After months of speculation sparked by a more rapid than expected recovery in demand, Lufthansa (LH, Frankfurt Int'l) has now confirmed that it will indeed reactivate an unspecified number of A380-800s in 2023.

"The company is currently checking how many A380s will take off again and which destinations the aircraft will fly to," the German holding said.

Lufthansa operated fourteen A380s before the COVID-19 pandemic. All of them are currently in deep storage at Teruel (twelve) and Lourdes/Tarbes (two) airports. The German holding sold six back to Airbus, but the remaining eight can still be reactivated. The entire sub-fleet is 10.7 years old on average, according to the ch-aviation fleets advanced module.

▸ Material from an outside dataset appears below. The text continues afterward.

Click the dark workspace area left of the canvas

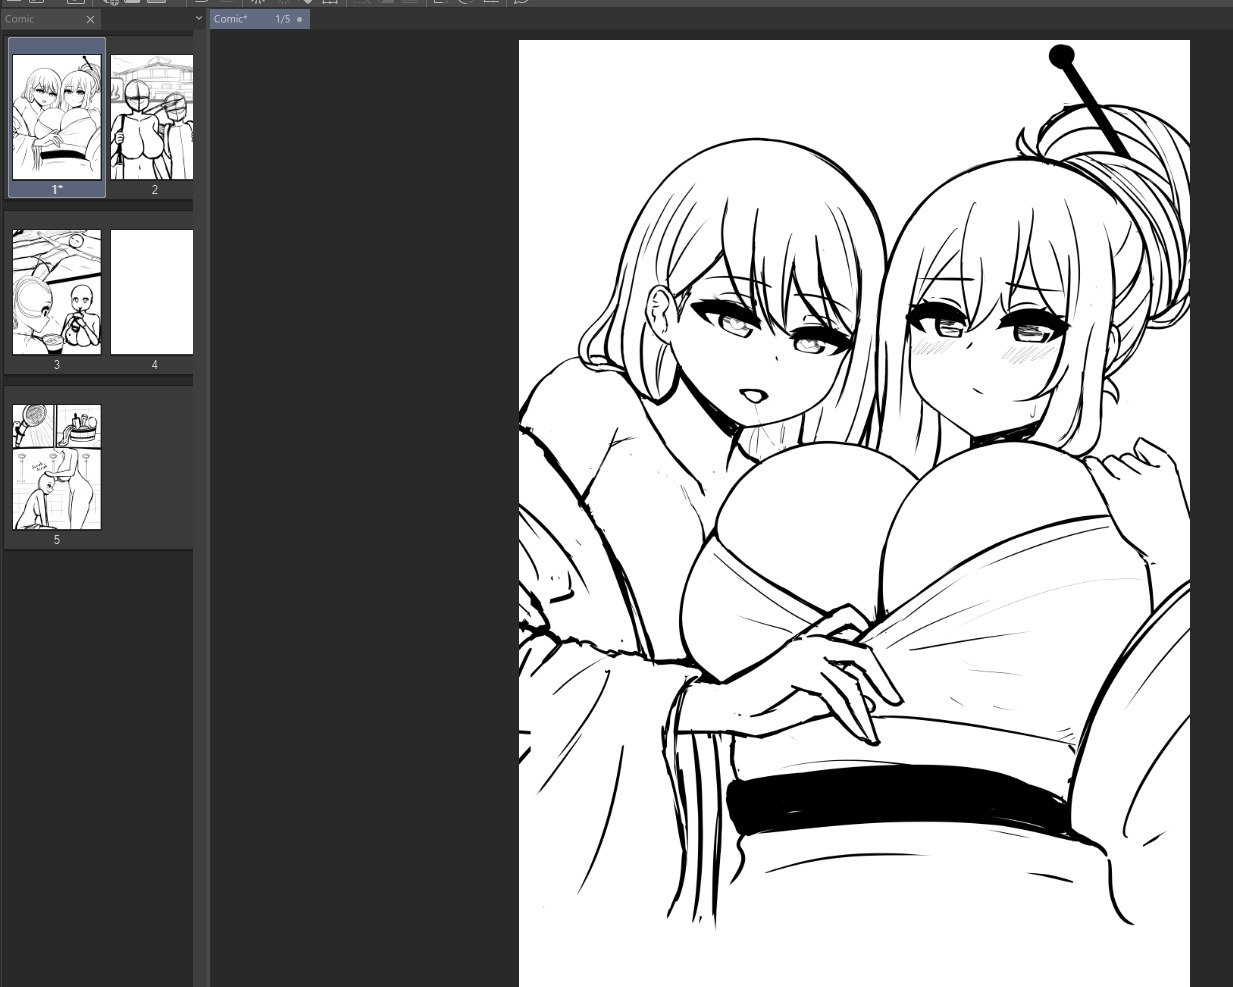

The airline has been struggling to secure sufficient widebody capacity as two of its three future platforms - the B787 and the B777X - are currently affected by manufacturing issues. All B787 deliveries have been on hold for nearly a year due to quality concerns, while the B777X is now unlikely to enter into service before 2025. Lufthansa Group has thirty-two B787-9s (although it is not clear to which airlines they will be assigned yet) and twenty-seven B777-9s on firm orders from Boeing. In terms of new-generation widebody aircraft, the group also has a firm order for twenty-eight A350-900s on top of 21 it already has in service.

Lufthansa announced sweeping cuts to its four-engined fleet during the early stage of the COVID-19 pandemic, at some point mothballing all types except for its A340-300s and B747-8s. It has since reactivated both its B747-400s and A340-600s.